Sanshin or Sansin () are local mountain-spirits in Korean Shamanism and folk-beliefs. In South Korea, most Buddhist temples and major Shamanic-shrines, and some traditionalist villages have a dedicated shrine called a sanshin-gak () or an altar called a sanshin-dan dedicated to the local sanshin.  This nature-deity is typically represented in the enshrined icons (paintings and/or statues) as an elder male (in rare cases, mature female) figure in royal-Confucian clothing, always accompanied by at least one tiger and a Korean Red Pine tree.  There are many other symbols being held by the Sanshin, offered to him by servants or in the backgrounds of the more elaborate paintings, derived from Oriental Daoism, Buddhism, Neo-Confucianism, shamanic-folklore and Korean 'spiritual-ethnic nationalism' -- making these multi-religious icons unique in the entire world.

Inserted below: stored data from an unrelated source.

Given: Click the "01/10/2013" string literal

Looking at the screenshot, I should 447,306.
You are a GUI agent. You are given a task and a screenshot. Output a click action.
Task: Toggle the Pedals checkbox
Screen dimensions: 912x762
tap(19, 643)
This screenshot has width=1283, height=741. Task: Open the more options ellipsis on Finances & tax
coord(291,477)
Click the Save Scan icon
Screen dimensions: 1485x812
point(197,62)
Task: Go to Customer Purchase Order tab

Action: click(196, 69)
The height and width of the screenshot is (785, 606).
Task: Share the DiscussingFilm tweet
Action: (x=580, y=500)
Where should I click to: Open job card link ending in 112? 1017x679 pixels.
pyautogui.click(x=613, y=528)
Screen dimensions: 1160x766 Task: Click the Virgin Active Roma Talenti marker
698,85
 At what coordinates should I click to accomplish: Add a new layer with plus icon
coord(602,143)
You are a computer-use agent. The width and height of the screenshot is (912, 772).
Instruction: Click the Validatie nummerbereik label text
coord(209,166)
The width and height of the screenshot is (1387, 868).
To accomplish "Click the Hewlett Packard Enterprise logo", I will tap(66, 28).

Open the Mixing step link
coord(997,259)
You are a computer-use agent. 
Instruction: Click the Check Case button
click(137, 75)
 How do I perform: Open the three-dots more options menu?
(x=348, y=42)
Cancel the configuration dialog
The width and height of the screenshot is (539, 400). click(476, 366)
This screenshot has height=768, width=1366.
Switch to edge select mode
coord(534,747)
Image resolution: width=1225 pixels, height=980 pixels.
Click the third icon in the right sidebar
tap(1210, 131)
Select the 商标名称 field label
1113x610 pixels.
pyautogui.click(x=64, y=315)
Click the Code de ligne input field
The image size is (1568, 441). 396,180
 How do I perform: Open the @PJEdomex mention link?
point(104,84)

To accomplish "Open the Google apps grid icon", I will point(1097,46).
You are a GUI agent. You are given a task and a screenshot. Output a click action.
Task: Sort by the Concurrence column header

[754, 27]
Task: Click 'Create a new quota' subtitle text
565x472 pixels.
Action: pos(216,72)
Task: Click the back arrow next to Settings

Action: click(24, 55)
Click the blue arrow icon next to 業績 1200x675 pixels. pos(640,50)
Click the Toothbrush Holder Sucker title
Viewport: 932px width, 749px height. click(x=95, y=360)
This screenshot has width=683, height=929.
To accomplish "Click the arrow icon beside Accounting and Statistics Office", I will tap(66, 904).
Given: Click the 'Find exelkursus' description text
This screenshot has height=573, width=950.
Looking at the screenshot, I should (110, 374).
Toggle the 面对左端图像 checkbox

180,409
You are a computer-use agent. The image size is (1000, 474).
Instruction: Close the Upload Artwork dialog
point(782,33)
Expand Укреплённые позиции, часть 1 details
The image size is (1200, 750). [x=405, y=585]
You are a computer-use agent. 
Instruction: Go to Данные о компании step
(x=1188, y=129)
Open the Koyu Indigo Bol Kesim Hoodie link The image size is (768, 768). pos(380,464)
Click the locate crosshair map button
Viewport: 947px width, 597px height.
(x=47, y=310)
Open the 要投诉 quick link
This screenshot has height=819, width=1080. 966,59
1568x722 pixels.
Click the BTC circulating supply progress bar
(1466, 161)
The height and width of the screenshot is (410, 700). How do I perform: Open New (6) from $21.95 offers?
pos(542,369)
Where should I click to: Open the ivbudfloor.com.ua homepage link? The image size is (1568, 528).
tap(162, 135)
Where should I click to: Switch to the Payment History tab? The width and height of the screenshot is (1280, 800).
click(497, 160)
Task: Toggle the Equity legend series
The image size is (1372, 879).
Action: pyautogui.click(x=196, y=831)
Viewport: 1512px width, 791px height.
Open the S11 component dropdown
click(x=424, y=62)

The Sanshin faith is interpreted in the folk scene as a belief devoted to the mountain gods. The mountain's beauty, its mystery, and the perceived shape that soars toward the sky are combined to inspire mountain worship on an emotional level. The upper mountain slopes, cliffs and peaks are seen as  is the realm of the spirits and the places to communicate with them and attain visions or enlightenment. The faith that the mountain is believed-in as a mystical body that provides abundance and protection is very ancient in all Korea, and continues today in public or private Sanshin-je (mountain-spirit ceremonies) Seonang-gut (tutelary-deity rituals). When the mountain is located between Heaven and the earth where human beings live, and serves as a link between those two worlds, it is believed to be a representation of the universal world mountain, thought by traditional religions like Hinduism, Buddhism and Geomancy to rise at the center of the world.

There are particular shamanic-folklore individual Sanshins, such as Eunje-san Seongmo (Hangul: 운제산성모; Hanja: 雲梯山聖母), who is the wife of Namhae Yong-wang or Dragon King of the South Sea, Jiri-san Seongmo Cheonwang (Hangul: 지리산성모천왕) or Exquisite-Wisdom Mountain Holy-Mother Heaven-king, and Mireuk Sanshin Halmi (Hangeul: 미륵산신할미) or Future-Buddha Mountain-spirit Grandma, to name just a few.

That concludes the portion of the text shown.